The Commerce Department released figures that count as a good sign for the economy. The consumer spending rose in August by 0.6 percent, the highest in the last four months. July’s figures indicate a 0.3 percent increase. The numbers are based on core retail sales and exclude large acquisition like cars and gasoline, building materials and food services. Gas prices lowered, freeing up extra income to be invested in other products.
Another report analyzing consumer confidence released by Thomson Reuters / Michigan University confirms the trend of economic growth. In early September, the consumer confidence index rose to 84.6 percent, higher than the 82.5 percent recorded in August. This is the highest recording since July 2013.
The number is in fact even higher than the 83.3 percent estimated growth estimated by a panel of 65 economists surveyed by Bloomberg.
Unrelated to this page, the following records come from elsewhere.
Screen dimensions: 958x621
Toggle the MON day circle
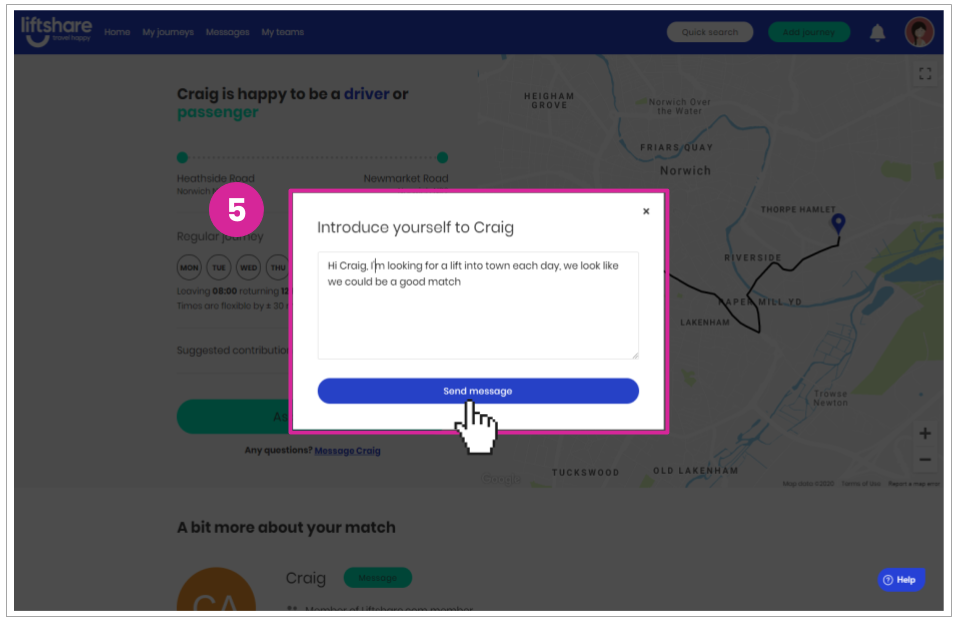pyautogui.click(x=189, y=267)
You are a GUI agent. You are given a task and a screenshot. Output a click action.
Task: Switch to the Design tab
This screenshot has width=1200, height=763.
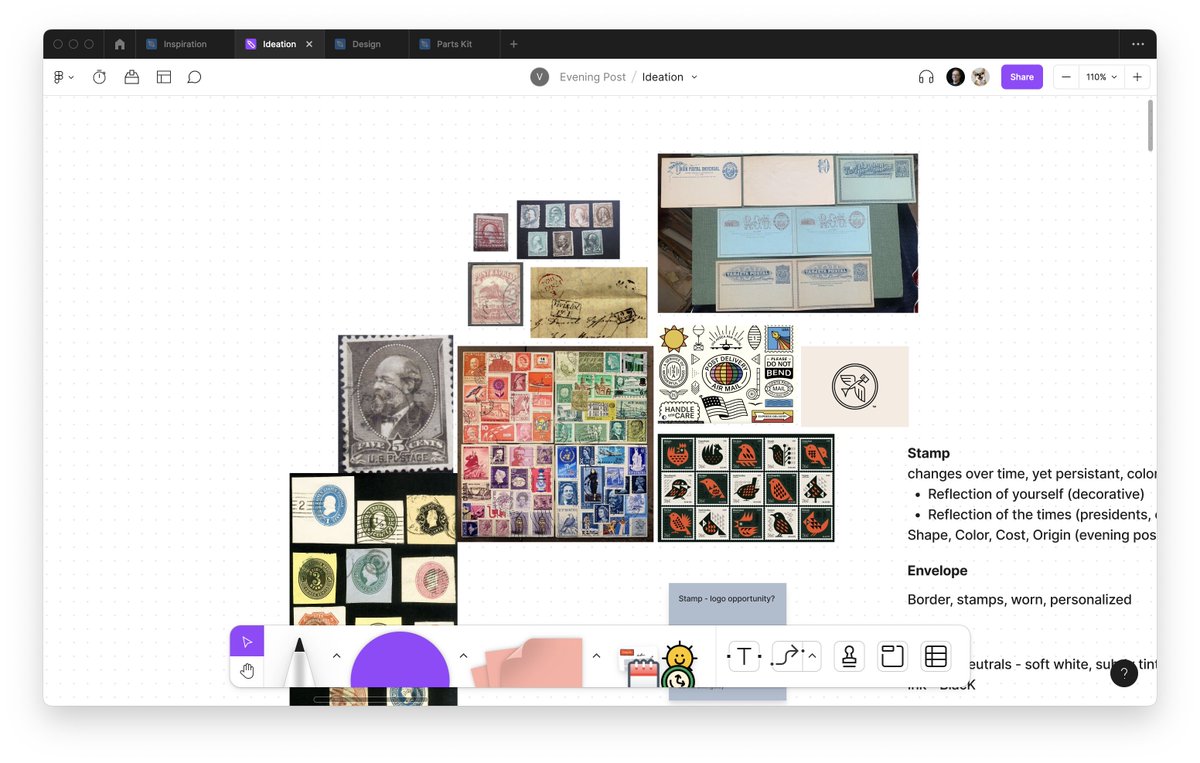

Households believe that we live in a brighter economic moment. They are not far from the truth, as signs that the job market gets better, the stocks are rising, as well as home prices indicate increased spending. Economists are expending ‘solid economic growth’ during the next quarter.
Car sales are growing as well. In fact, numbers show that this year sales may match those of 2006. Surprisingly, the annual sales rate of cars and light trucks grew in August to reach 17.5 million, a 1.1 million units increase compared to July. “We’re going to close out the year with the highest production plan we’ve had in seven years,” Bill Fay, Toyota Motor Corp.’s U.S. sales chief, said on a conference call this month for Bloomberg. “Consumer confidence is up, spending growth is out there in the marketplace, interest rates are stable, fuel prices are stable. It’s pretty darn close to ideal.”
Only two categories showed negative growth, as service stations and general merchandise stores have seen better times.
The overall economic growth for 2014 is estimated at 3.3 to 3.5 percent. The numbers indicating economic growth may determine the Federal Reserve to raise the interest rates.
However, the U.S. stocks are not doing so well, because of the latest economic sanctions against Russia. The administration decided to ban U.S. oil companies from collaborating with their Russian counterparts as a sanction aimed at determining Russia to halt military operations in Eastern Ukraine. Nevertheless, the dollar is at a six-year high against the Japanese yen.